Все меньше тех вещей, среди которых
Я в детстве жил, на свете остается.
Где «лампы-молнии»? Где черный порох?
Где черная вода со дна колодца?
Арсений Тарковский
Все вещи – хомут да клещи.
Пословица
Оглянитесь окрест, как писал Александр Николаевич Радищев, и вы сразу увидите кучу обыкновенных вещей, которые окружают вас каждый божий день – с раннего утра и до позднего вечера. Зеркало трудолюбиво отражает поутру вашу помятую и заспанную физиономию, санитарный фаянс в туалете и ванной комнате сверкает ослепительной белизной, а скромный будильник, неприметно притулившийся у изголовья, мирно стрекочет, всегда готовый взорваться переливчатой бодрой трелью. Между тем все эти предметы – такие привычные и до боли знакомые – еще не вышли из щенячьего возраста. И зеркало, поблескивающее над раковиной, и часы, методично отсчитывающие секунды, и оконные стекла, бережно впускающие солнечные лучи, и мыло, поминутно ускользающее из рук, – все эти вещи поразительно молоды. Даже обыкновенная вилка родилась буквально вчера – не более пятисот лет назад, – а за столом рядового гражданина обосновалась и того позже. В те полузабытые времена даже на королевских приемах ели руками, не стесняясь запускать пятерню в общее блюдо, а персональную тарелку и столовый нож выдавали только самым уважаемым гостям.

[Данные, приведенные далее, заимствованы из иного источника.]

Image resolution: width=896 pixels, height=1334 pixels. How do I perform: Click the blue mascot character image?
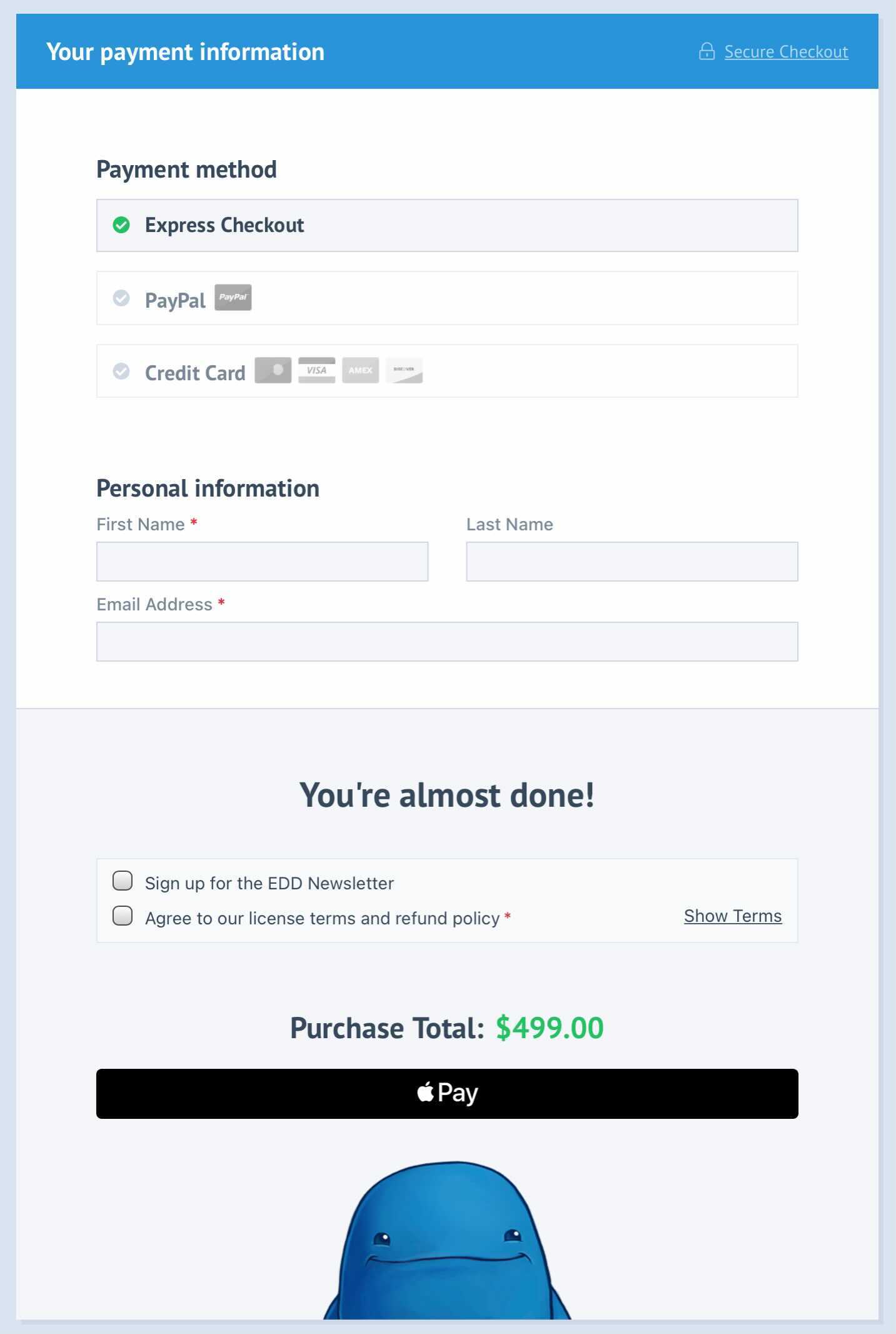tap(447, 1245)
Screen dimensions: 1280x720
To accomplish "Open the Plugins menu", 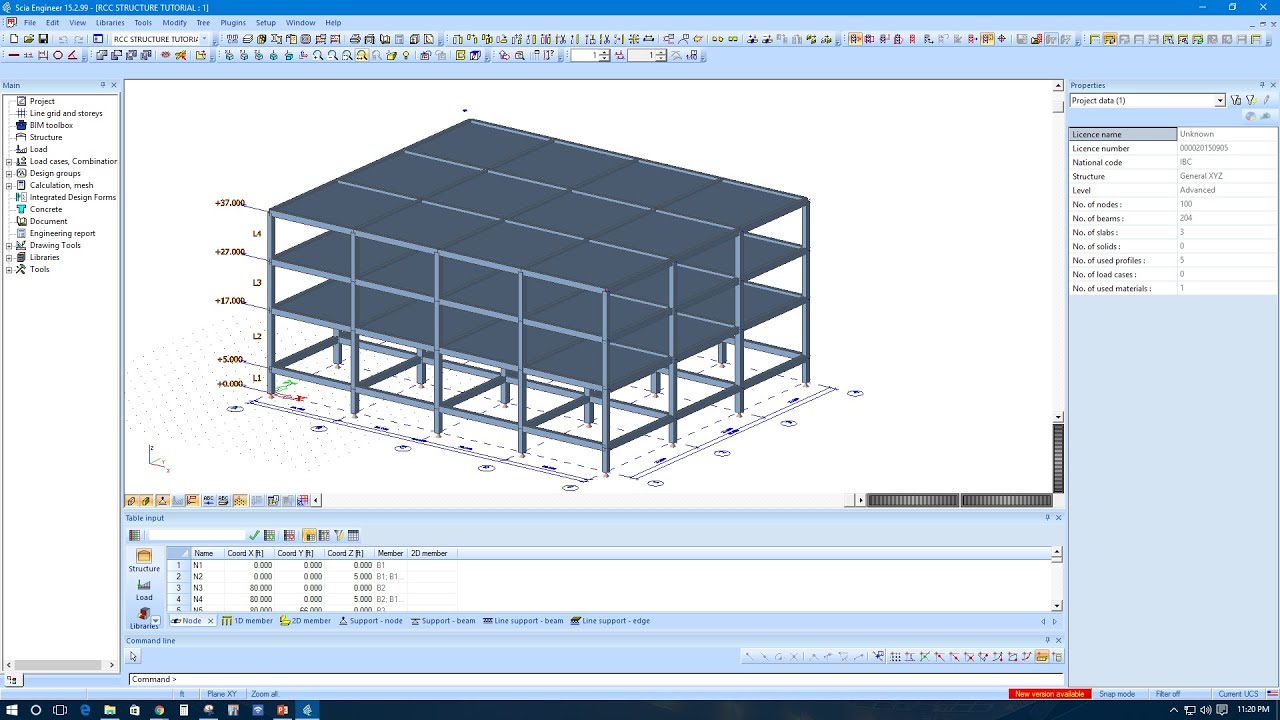I will point(232,22).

Туалетная комната – или ретирадное место, как говаривали в старину, – даже в королевских покоях смердела немилосердно, но это совершенно не смущало благородную публику. Просвещенный французский монарх Людовик XV (1715–1774) только в последний год своего царствования высочайше повелел, чтобы нечистоты из коридоров Версальского дворца вывозились еженедельно. Так что хулиганистый Вадим Сергеевич Шефнер писал чистую правду (хотя думал, что сочиняет пародию), воспев устами своего героя санитарный фаянс:
О фаянс, белизной ослепляющий взор,
На тебя я с волненьем гляжу!
За тебя я с улыбкой взойду на костер,
О тебе свои песни сложу!
Пусть другие впадают в лирический транс,
Воспевая сверкание льдин, —
Я же знаю одно: санитарный фаянс
Человечеству необходим!
И нечего хихикать в кулак: побегайте-ка на двор в холодное отхожее место, когда столбик термометра запросто опускается до тридцати, а то и до сорока градусов ниже нуля по Цельсию.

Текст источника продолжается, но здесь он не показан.